Ezra thanks A. G. Sulzberger, Sam Dolnick, and Kathleen Kingsbury for their remarkable support and counsel. Aaron Retica is a truly astonishing editor, mentor, and friend, and this book benefited enormously from his insight, wisdom, and esoteric historical references. And it is hard to know how to properly thank the entire Ezra Klein Show team—Aman Sahota, Annie Galvin, Claire Gordon, Jack McCordick, Elias Isquith, Jeff Geld, Kristin Lin, Michelle Harris, and Rollin Hu—for their partnership and incisiveness.
As lucky as we are in employment, we are even more so in friends and family.
For Derek: Thanks first and forever to my parents, for their undying love. To my dad, in whose lap I first learned to care about politics and journalism, and to my mom, in whose arms I learned everything else. You are both so missed and so eternally present. To Momi, danke for your love and support. To Kira, my extraordinary sister, thank you for being the rock of the family and an inspiration to me. Thanks to my friends—the Potomac crew, the Northwestern crew, and the Cult—and to Drew, for a lifetime of friendship and true brotherhood.
Thanks to the ones I call home. Laura, thank god I found you. Your wisdom, your counsel, your softness and light: you are the most extraordinary partner and the one I want to come running to when the writing is done. And then there is Isla. When I started writing this book, I was just a husband. When I finished writing this book, I was a dad. Thanks to my little one, the gift of a lifetime.

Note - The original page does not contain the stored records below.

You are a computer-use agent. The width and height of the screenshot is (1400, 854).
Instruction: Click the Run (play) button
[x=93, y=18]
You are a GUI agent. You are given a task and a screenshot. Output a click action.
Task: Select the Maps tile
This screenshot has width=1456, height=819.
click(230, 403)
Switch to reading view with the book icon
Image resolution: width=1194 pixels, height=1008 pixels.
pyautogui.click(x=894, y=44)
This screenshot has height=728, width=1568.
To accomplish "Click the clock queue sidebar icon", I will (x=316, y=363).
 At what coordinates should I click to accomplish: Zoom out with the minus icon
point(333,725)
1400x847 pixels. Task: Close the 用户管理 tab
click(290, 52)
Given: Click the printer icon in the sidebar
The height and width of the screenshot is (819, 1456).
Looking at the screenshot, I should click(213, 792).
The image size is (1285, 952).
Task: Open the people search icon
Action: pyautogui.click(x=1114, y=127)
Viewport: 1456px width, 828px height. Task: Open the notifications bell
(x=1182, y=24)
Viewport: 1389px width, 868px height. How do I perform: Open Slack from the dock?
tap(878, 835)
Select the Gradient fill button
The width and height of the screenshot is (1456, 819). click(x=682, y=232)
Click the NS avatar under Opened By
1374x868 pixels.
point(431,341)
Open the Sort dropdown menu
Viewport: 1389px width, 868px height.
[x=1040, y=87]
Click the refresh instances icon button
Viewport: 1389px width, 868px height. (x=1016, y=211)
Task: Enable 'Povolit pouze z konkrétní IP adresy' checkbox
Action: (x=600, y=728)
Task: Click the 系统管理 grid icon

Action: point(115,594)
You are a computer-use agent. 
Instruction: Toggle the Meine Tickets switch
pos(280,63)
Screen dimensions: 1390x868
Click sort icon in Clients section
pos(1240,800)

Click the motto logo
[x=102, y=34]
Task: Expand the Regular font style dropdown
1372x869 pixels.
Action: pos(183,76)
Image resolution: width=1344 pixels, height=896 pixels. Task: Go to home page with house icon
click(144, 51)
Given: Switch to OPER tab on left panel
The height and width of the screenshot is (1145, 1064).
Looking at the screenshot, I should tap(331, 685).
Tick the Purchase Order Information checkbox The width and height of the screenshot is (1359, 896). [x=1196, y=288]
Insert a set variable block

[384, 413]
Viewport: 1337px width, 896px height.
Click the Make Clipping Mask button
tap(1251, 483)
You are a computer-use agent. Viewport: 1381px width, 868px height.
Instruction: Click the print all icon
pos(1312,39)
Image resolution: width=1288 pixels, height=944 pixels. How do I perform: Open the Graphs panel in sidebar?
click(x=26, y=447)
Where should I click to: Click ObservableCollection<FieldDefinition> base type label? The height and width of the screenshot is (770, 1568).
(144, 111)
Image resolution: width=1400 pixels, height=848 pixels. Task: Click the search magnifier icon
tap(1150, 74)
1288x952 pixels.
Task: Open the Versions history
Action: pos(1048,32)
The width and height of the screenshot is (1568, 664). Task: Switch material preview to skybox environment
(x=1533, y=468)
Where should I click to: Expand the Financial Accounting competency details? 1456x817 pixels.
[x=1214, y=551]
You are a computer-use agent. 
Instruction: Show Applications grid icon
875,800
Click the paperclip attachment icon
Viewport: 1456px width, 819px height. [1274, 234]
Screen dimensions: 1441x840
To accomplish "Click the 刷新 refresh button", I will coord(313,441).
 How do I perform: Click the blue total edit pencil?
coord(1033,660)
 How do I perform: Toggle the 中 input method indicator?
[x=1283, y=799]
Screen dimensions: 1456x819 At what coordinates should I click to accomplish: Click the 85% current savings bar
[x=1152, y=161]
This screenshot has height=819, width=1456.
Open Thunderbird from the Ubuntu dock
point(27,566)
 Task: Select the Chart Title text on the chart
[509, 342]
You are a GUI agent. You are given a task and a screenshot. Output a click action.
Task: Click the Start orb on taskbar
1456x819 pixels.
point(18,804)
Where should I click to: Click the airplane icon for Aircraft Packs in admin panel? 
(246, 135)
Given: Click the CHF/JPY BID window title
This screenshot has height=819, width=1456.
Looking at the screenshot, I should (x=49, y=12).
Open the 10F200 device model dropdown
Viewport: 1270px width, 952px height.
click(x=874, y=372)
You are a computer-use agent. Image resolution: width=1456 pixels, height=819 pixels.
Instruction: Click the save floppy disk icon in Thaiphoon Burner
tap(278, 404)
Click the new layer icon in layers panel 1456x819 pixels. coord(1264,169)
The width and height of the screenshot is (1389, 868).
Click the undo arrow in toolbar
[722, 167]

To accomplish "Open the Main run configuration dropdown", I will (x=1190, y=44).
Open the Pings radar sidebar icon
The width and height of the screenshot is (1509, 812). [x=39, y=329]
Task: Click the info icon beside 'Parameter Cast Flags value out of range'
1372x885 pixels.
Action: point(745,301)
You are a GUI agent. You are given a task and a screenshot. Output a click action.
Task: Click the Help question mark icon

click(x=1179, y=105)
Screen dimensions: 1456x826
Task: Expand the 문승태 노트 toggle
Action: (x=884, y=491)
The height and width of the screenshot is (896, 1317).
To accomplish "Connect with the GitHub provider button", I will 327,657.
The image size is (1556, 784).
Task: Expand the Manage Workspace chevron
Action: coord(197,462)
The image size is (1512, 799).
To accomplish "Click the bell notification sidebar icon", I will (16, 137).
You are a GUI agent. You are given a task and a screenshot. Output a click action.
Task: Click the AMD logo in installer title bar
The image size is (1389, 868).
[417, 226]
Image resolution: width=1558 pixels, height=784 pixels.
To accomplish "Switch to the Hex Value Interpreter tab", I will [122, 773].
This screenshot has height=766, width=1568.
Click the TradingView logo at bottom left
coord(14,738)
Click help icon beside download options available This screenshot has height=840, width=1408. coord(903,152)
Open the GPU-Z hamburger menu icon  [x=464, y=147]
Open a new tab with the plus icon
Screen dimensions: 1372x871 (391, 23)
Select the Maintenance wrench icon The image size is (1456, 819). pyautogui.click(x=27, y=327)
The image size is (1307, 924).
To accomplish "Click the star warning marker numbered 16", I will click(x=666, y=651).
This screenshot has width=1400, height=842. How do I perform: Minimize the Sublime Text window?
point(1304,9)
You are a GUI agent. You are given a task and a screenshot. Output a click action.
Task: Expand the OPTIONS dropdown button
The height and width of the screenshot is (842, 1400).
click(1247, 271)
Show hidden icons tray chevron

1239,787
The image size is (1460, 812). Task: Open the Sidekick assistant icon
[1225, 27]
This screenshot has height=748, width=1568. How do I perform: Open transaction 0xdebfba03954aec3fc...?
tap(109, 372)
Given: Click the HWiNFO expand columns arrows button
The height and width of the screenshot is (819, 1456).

For Ezra: This is the hardest part of the book to write. All words fall short. Thank you to my friends: to the kuddelmuddel; to Charlie and Bess and Theo and Harry, for all the Blobbing; to PJ, for long hangs and much-needed lightness; to Tristan, for decades of friendship and insights and arguments; to Teresa, for the meandering voice notes, for asking the right questions, and for so much care and kindness; to Grant, for seeing me so clearly, for continually bringing me back to the reasons for this work, and for always being there.
Thank you to my family: to my mother, for reading me those 400 books and keeping me at the table while she canvassed, and for always, always seeing the best in me; to my father, who was my first and best example of taking ideas and news seriously, and for modeling an insistence that sense could be made of this world; to my brother, whose social conscience sparked my own, and whose activism made me believe that politics was a realm you could simply choose to be part of; to my sister, who makes me laugh like no one else does and who understands what no one else does; to Linda and Sara, for their thoughtfulness and compassion; and to John and Celine Lowrey, for being such wonderful grandparents.
And then there’s the family I have built. To Moses and Kieran, who light my world. I am so glad to have my weekends with them back. And to Annie. To Annie. To Annie. I have benefited so much from her brilliance—“the affordability crisis” is her coinage and concept, and so much else that lodges in my mind is rooted in the unending conversation that is our marriage. And I have benefited beyond measure from her support: When I didn’t see a path to finishing this book, she cleared one for me. As with this book, so with my life. Every day, I wake up wanting to know what she’ll say next. It is my great gift to be in partnership with her. She is my abundance.